O Tribunal recorrido considerou provada a seguinte matéria de facto:

“Compulsados os autos e analisada a prova produzida, dão-se como provados os seguintes factos:

a) A Reclamante tem por objeto social a venda de lotarias e apostas mútuas, valores selados, fiscais e do correio, e impressos oficiais, livraria, papelaria e tabacaria, fotografia, reprografia e outras tecnologias de captação, processamento, reprodução e transmissão de imagem e som, informática e tecnologia afins e é executada no processo de execução fiscal n.º 3255……, instaurado em 24/02/2021, para cobrança coerciva de dívida proveniente de IRC do exercício de 2016, no valor de €160.495,44 – cfr. informação da Direção de Finanças de Lisboa, datada de 05/08/2021, junta aos autos e certidão de dívida junta aos autos.

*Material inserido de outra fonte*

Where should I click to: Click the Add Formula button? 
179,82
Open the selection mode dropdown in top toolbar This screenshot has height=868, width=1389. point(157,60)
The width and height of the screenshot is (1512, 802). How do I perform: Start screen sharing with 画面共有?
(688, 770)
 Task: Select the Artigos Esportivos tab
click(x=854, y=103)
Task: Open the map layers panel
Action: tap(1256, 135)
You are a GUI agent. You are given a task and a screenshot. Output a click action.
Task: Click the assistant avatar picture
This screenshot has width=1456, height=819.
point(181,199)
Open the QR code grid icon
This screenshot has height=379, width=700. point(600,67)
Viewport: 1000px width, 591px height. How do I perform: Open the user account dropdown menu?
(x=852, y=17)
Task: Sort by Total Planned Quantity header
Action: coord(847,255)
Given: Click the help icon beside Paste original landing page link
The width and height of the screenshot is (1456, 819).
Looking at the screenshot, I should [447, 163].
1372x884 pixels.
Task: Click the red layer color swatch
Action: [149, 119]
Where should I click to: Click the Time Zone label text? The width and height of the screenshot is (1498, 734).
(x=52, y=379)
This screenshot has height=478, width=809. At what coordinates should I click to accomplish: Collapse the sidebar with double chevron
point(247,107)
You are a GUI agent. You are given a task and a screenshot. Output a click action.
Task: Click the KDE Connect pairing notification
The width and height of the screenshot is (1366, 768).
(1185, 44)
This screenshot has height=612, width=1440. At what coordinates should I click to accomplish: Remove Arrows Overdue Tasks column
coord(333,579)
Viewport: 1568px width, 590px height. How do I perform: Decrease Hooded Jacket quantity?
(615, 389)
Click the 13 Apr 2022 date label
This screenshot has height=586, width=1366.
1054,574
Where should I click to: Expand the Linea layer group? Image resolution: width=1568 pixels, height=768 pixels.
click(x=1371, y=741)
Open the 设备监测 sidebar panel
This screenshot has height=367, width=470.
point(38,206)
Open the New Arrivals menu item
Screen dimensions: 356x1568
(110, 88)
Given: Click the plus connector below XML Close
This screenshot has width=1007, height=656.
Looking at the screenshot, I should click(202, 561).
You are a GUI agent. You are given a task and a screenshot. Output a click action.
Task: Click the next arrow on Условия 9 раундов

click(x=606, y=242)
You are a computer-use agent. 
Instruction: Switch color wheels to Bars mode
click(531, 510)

b) Em 23/05/2021, a Reclamante foi citada para o processo de execução fiscal identificado na alínea anterior – idem.

c) Em 17/06/2021, a Reclamante requereu ao órgão de execução fiscal a suspensão do processo de execução fiscal, com dispensa de prestação de garantia, com fundamento na manifesta falta de meios económicos revelada pela insuficiência de bens penhoráveis para o pagamento da dívida exequenda e acrescido – cfr. informação de 05/08/2021, da Direção de Finanças, junta aos autos e documento composto por 3 páginas junto com a petição inicial, cujo teor aqui se dá por integralmente reproduzido.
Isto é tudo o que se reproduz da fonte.